2. Choose an Integration Method
After clicking [Next], you will be directed to the Add AWS Config page. To audit AWS Config, Lacework will create a least privilege IAM role. To grant Lacework permission to create this role, you will need to login to your AWS account as a user with administrator credentials. The integration will fail if you do not have the required credentials.
As administrator, you have two options to configure Lacework for AWS Config - using a Lacework script or manually.
Option 1: [Click Here to Configure Directly in AWS Config] requires fewer steps and less user input. For this option, please disable your browser pop-up blocker.
Option 2: [Download AWS Config Template] requires more user input.
After you configure your AWS account to allow Lacework, you will need to return to the Lacework UI to finish the integration.
3. Click on the Chosen Integration Method
Option 1: Click the [Click Here to Configure Directly in AWS Config] button.
You will be redirected to the AWS Create stack - Select Template page. The Lacework script populates the Specify an Amazon S3 template URL for you.
- After reviewing the page, click 'Next'.
Option 2: Click the [Download CloudTrail Template] button.

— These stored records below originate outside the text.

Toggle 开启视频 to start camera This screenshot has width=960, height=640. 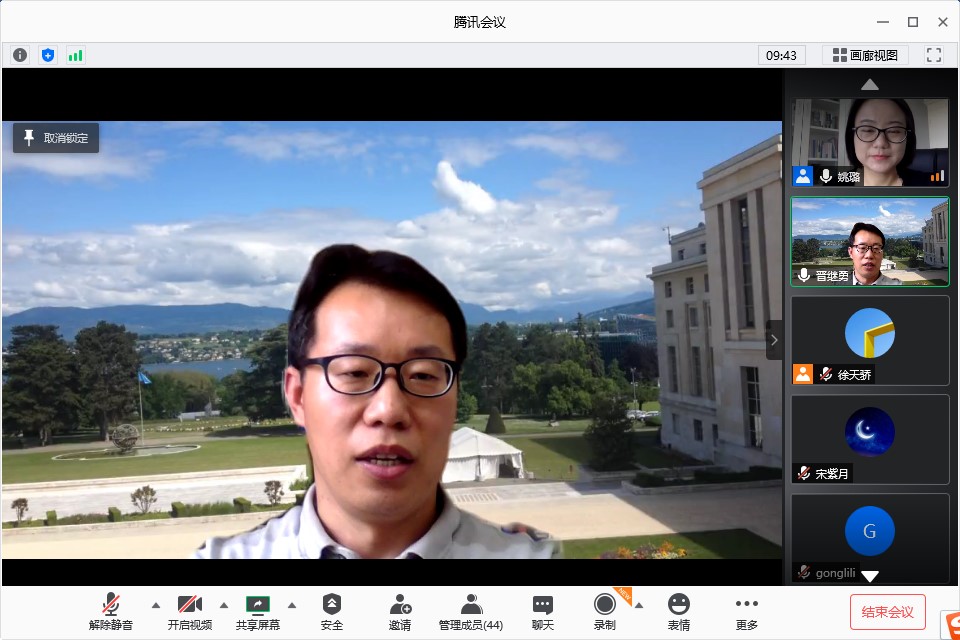point(190,612)
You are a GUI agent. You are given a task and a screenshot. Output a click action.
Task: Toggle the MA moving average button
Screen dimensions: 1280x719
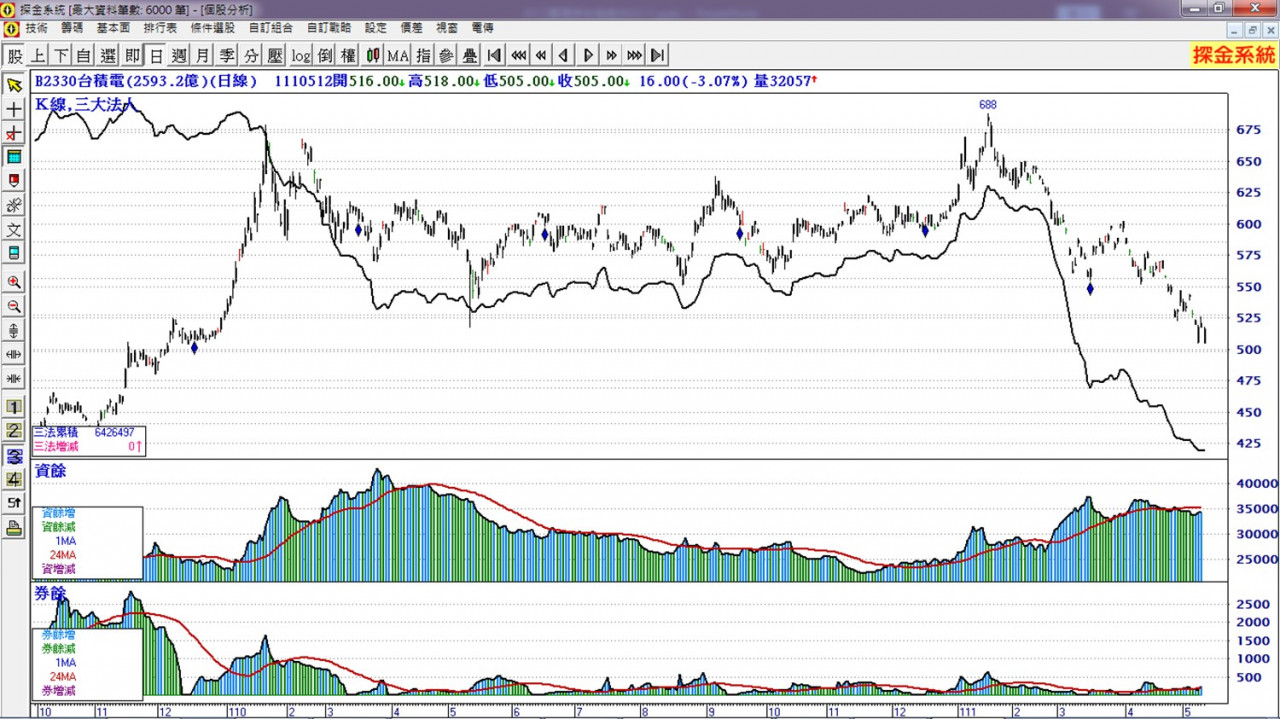[x=398, y=55]
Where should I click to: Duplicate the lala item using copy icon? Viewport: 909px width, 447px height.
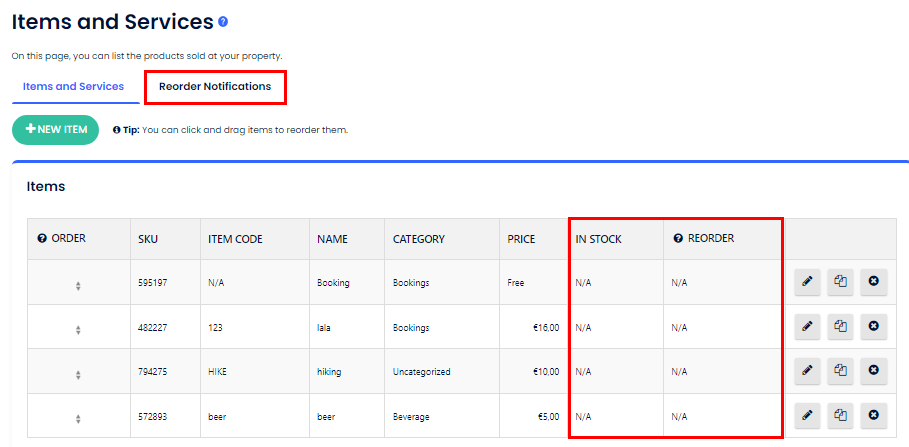pyautogui.click(x=841, y=326)
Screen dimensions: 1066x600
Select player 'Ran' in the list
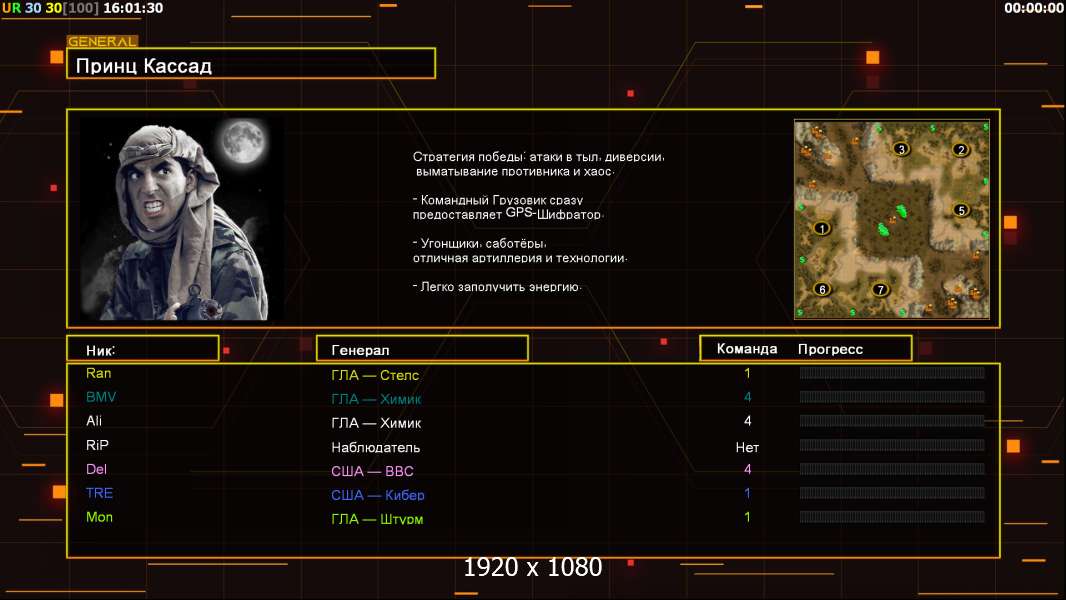coord(99,373)
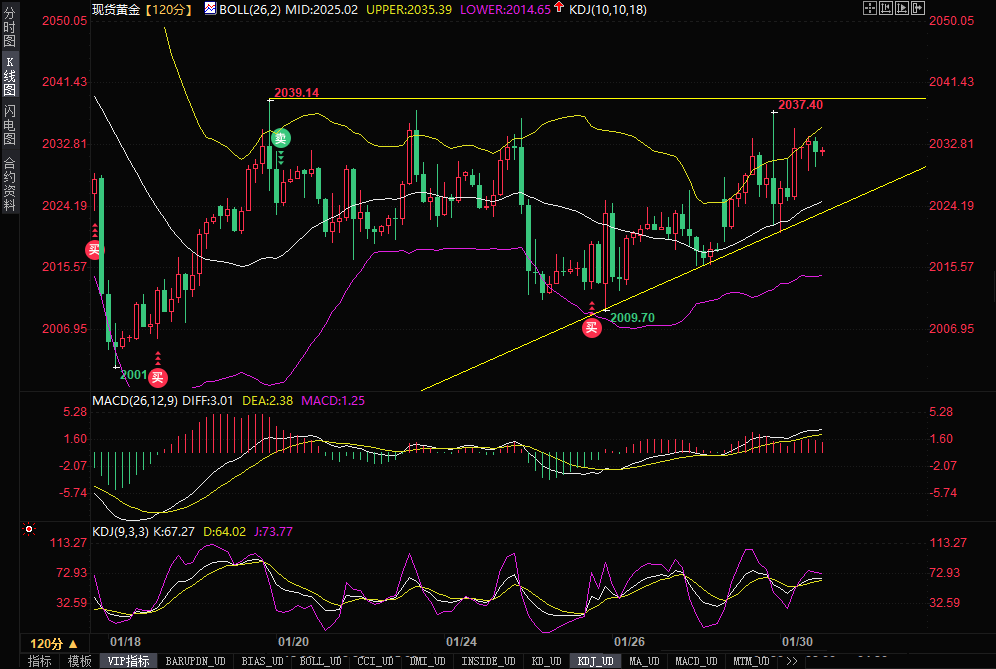The width and height of the screenshot is (996, 669).
Task: Click the red 买 marker near 2009.70
Action: (592, 326)
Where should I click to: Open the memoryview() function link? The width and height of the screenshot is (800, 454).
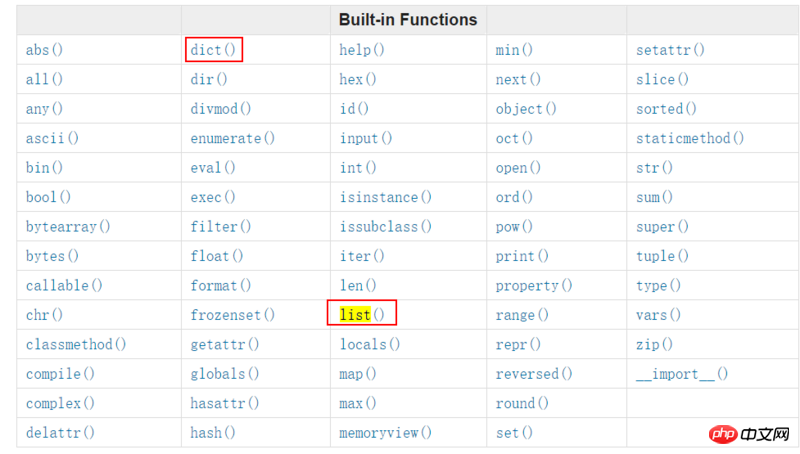tap(385, 433)
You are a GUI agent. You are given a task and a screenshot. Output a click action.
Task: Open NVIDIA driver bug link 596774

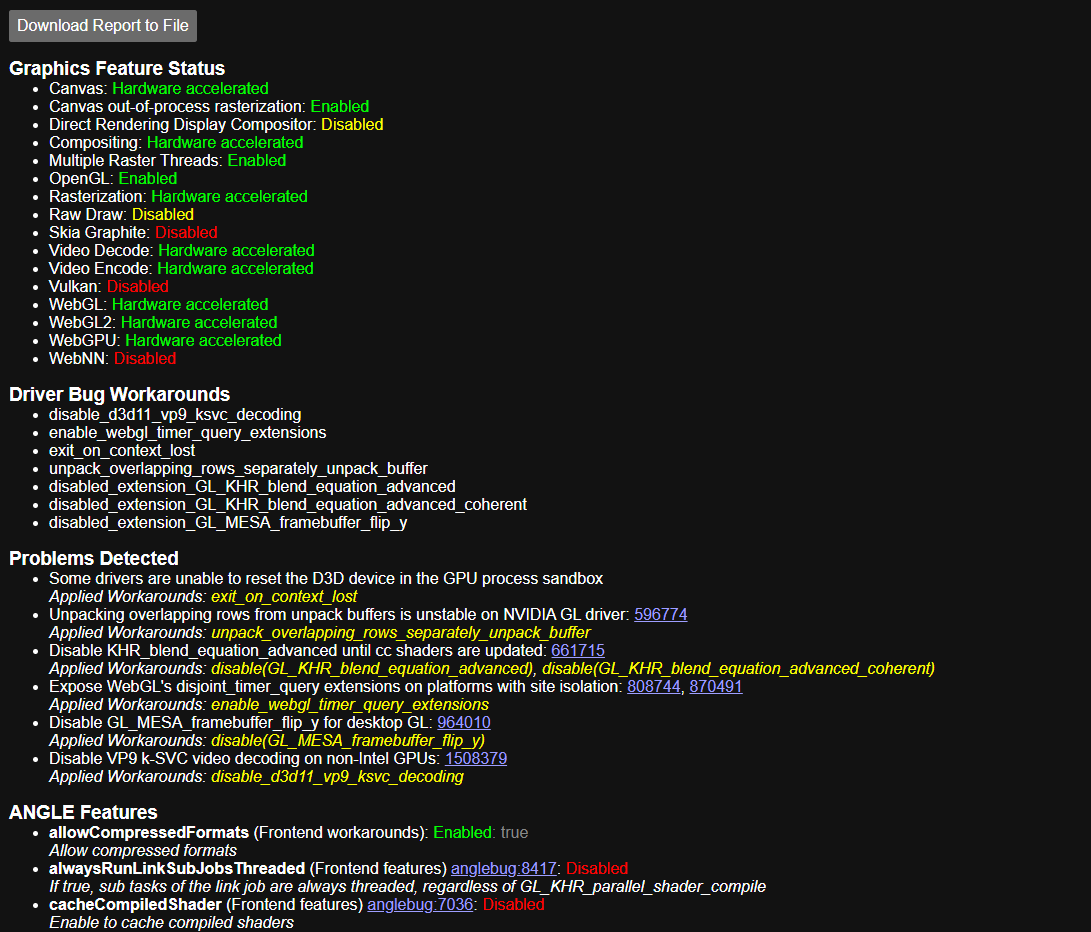[660, 614]
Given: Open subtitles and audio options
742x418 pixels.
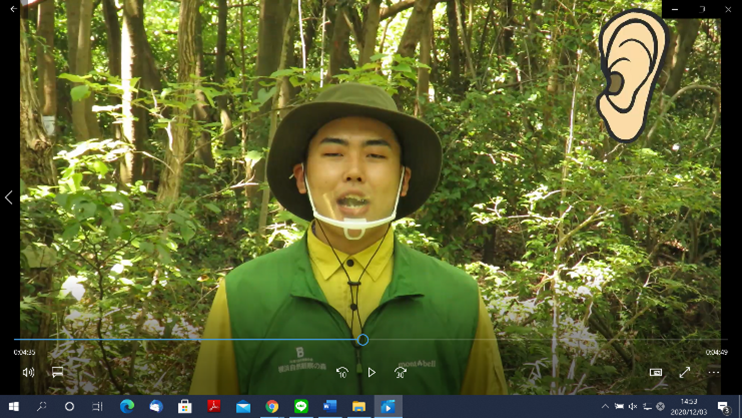Looking at the screenshot, I should (58, 373).
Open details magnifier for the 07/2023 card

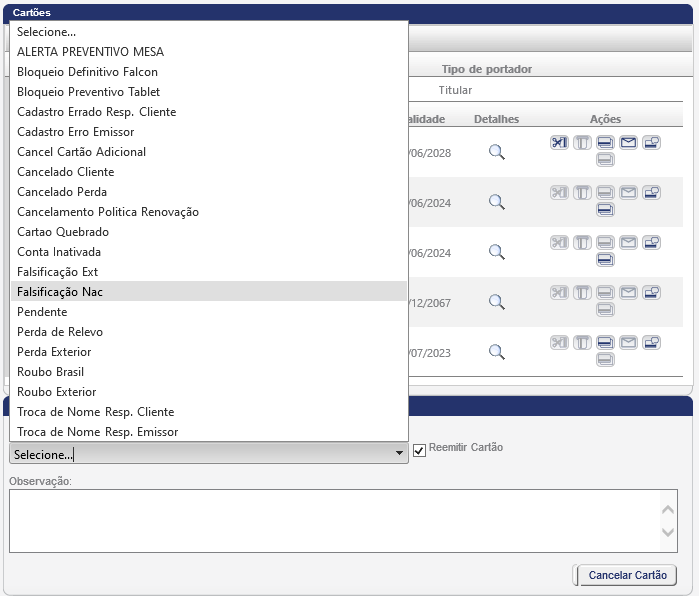(496, 352)
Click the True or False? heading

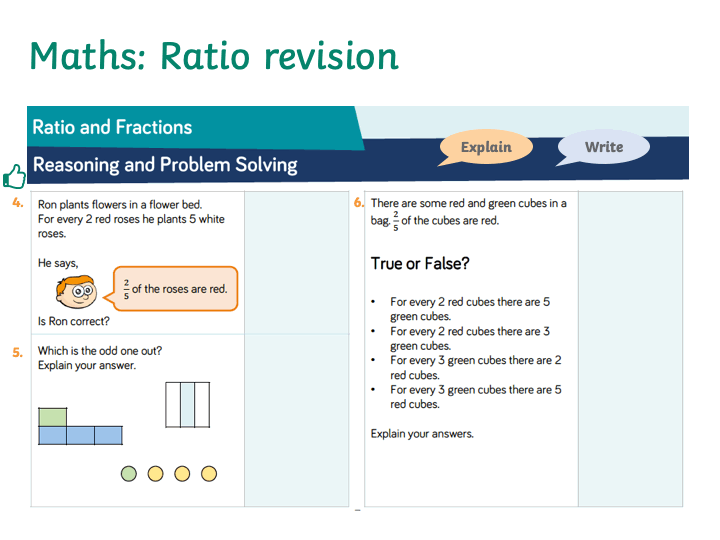(x=420, y=264)
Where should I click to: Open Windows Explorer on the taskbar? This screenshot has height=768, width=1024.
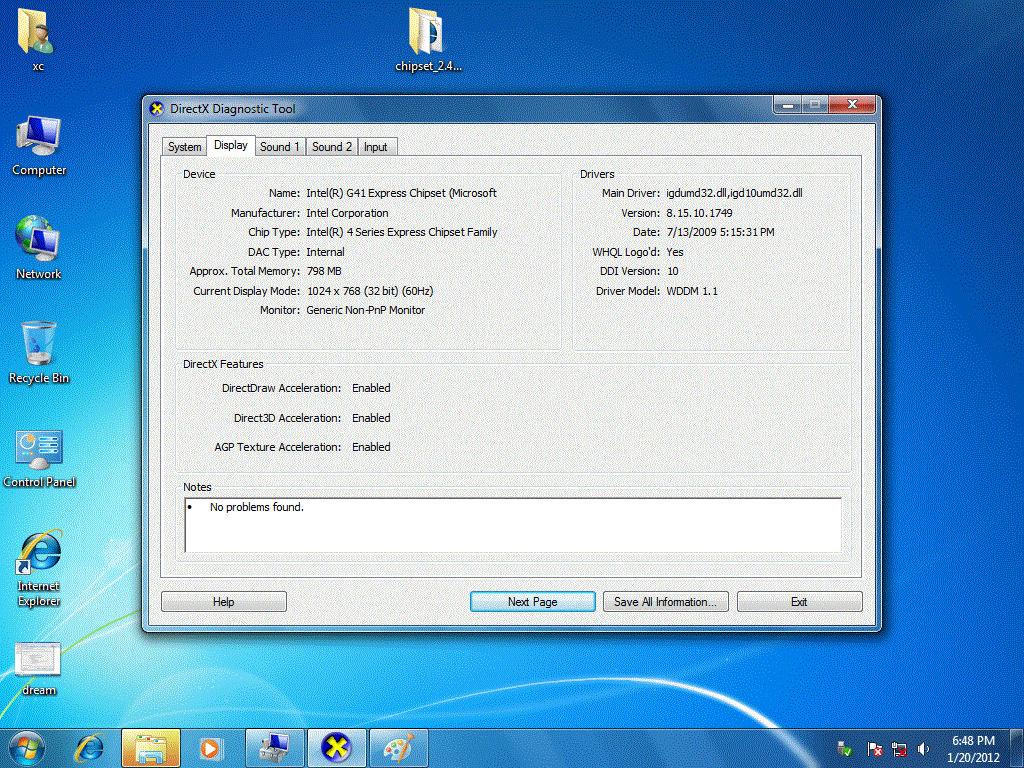151,747
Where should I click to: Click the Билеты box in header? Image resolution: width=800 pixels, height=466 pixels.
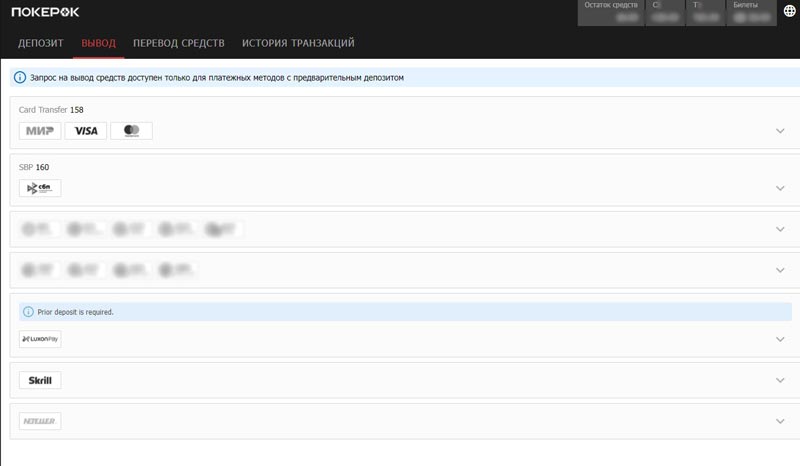click(752, 12)
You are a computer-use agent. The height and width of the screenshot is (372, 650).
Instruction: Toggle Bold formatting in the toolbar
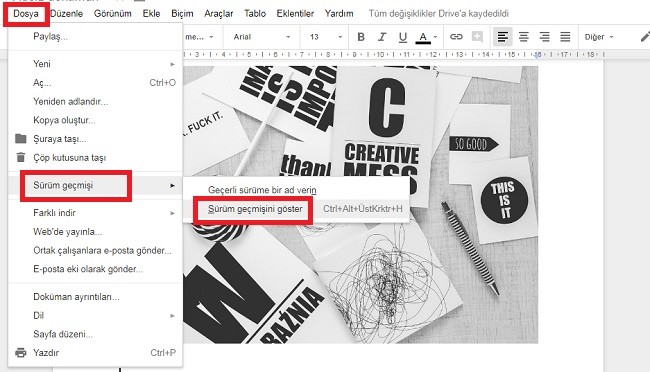point(361,37)
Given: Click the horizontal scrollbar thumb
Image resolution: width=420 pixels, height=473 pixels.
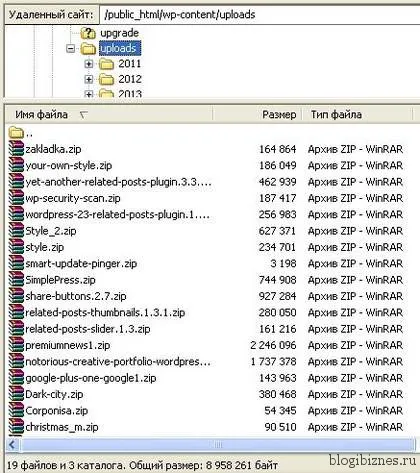Looking at the screenshot, I should coord(218,444).
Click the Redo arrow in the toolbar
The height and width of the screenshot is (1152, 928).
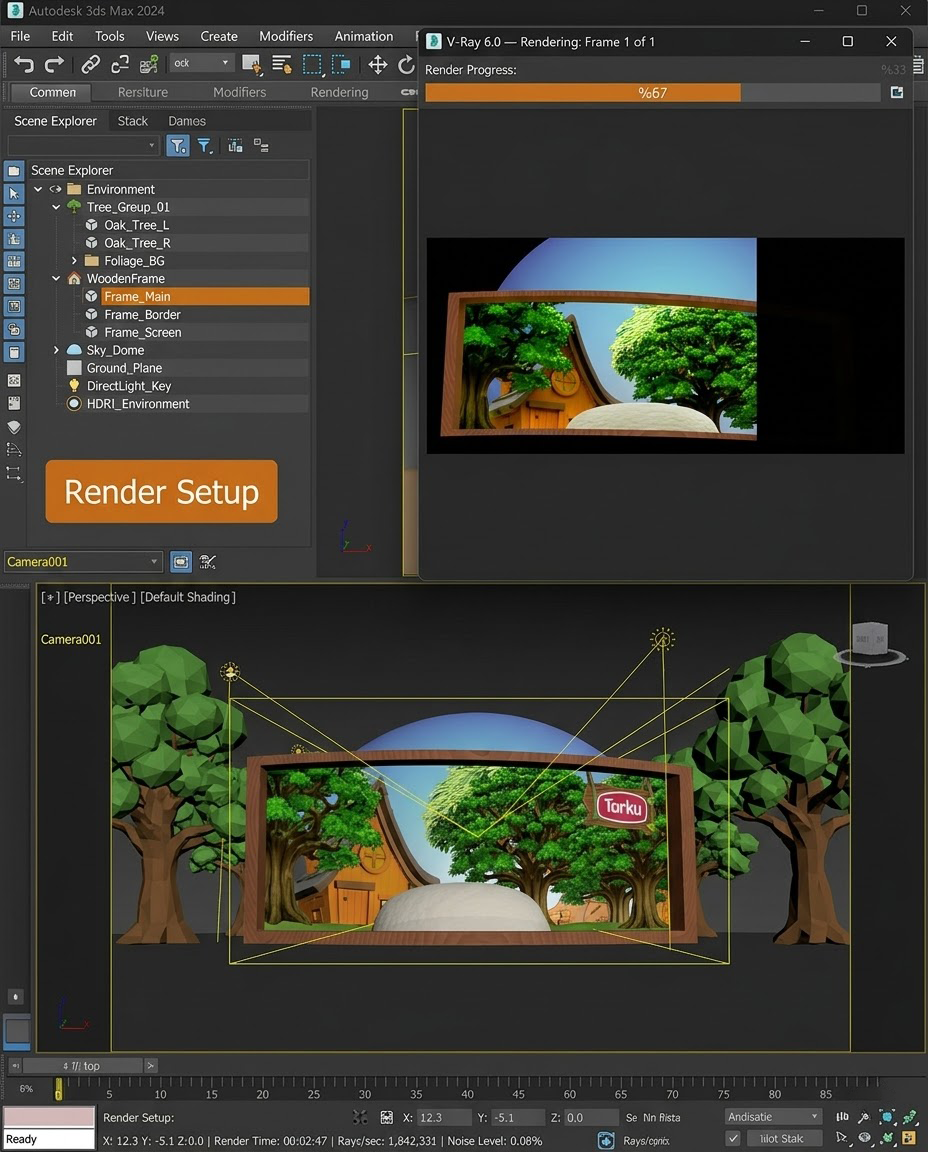(x=55, y=64)
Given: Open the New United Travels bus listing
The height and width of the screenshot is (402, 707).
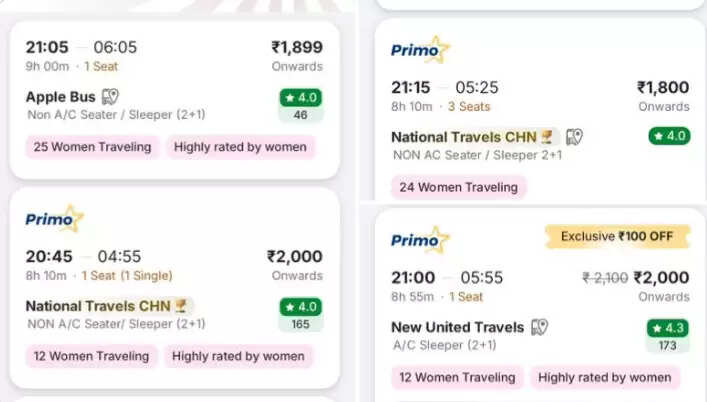Looking at the screenshot, I should 457,327.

- Download the template locally.
- Login to your AWS account.
- Select the CloudFormation service and click the [Create New Stack] button, which will bring you to the Create stack > Select Template page.
- Upload the Lacework template and click the [Next] button.
For more information on Selecting a Stack Template, please refer to the AWS Documentation library.
4. Specify Details
You should now be on the Create Stack - Specify Details page.
- Create a Stack name [for example, Lacework-AWS-Config] or use the default.
- Resource name prefix is populated with the account name of the first account configured to use Lacework for AWS Config if the direct configuration method was chosen. When adding accounts, you can select to keep this prefix or enter a different prefix to ensure account uniqueness. If you chose to upload the template during initial installation, Resource name prefix will be empty. Enter a prefix such as account name.
- Lacework populates ExternalID, but can be changed if you follow a defined naming policy.
After completing the above, click the [Next] button.
You should now be on the Create stack - Options page, which requires no changes. Click the [Next] button
You should now be on the Create stack - Review page.
- Check I acknowledge that AWS CloudFormation might create IAM resources with custom names.
- Click the [Create] button
7. CloudFormation page
After clicking [Create], you will be redirected back to the CloudFormation page. If you do not see your new stack in the stack table, refresh the page. Select your stack to see the event log as it is being created. When the stack is 'CREATE-COMPLETE', select the Outputs tab located below the stack table.
8. Outputs tab
Copy the values from the ExternalID and RoleARN fields into a text editor for use below.
9. Complete the Lacework AWS Integration Form
You can now return to the Lacework UI to complete the installation.
- Choose a name and enter the values from the Outputs tab
- Click the [Save] button
Lacework will now begin to receive your CloudTrail logs for analysis. You can now continue the onboarding process or return to the Lacework UI.